What to do :: Output all entries precisely and leave out the pictures.

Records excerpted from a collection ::
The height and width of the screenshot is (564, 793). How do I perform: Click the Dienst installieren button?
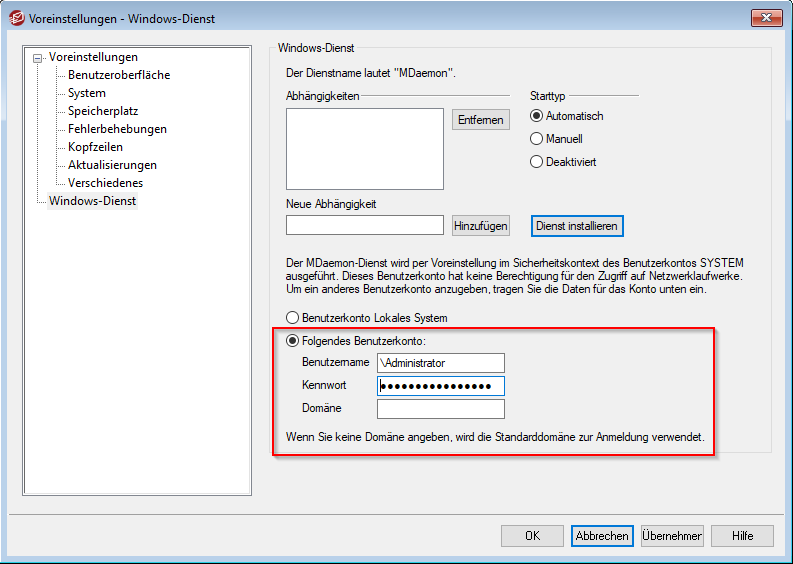pyautogui.click(x=577, y=226)
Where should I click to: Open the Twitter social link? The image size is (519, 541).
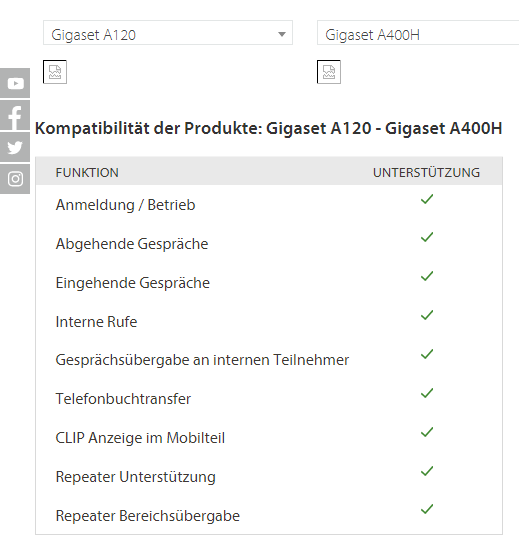(15, 147)
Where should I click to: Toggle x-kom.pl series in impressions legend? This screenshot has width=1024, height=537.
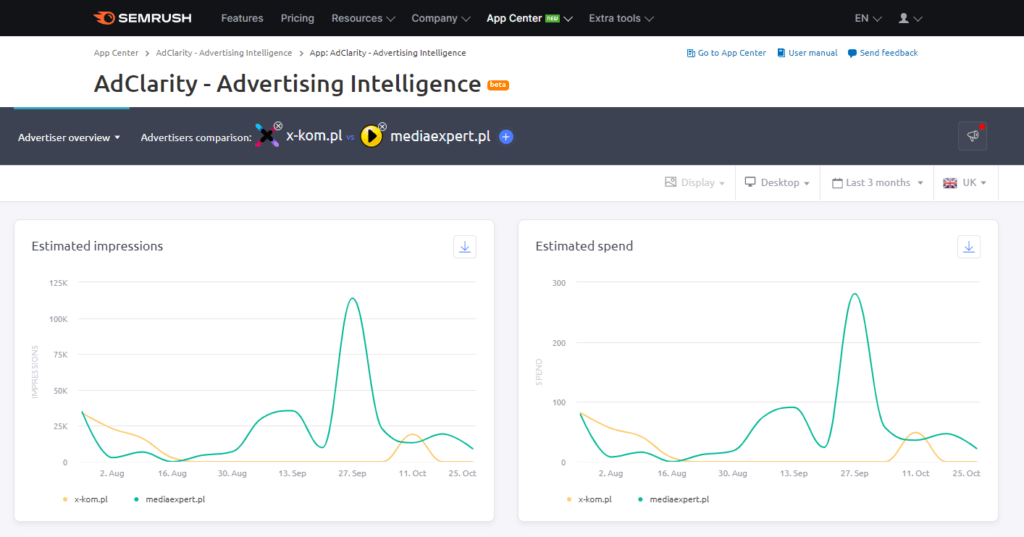click(90, 499)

Exercise solution ::
The height and width of the screenshot is (564, 793). How do I perform: Click the Dienst installieren button?
pyautogui.click(x=577, y=226)
Where should I click to: Open the Twitter social link? The image size is (519, 541).
(15, 147)
Where should I click to: Toggle x-kom.pl series in impressions legend? This screenshot has width=1024, height=537.
click(90, 499)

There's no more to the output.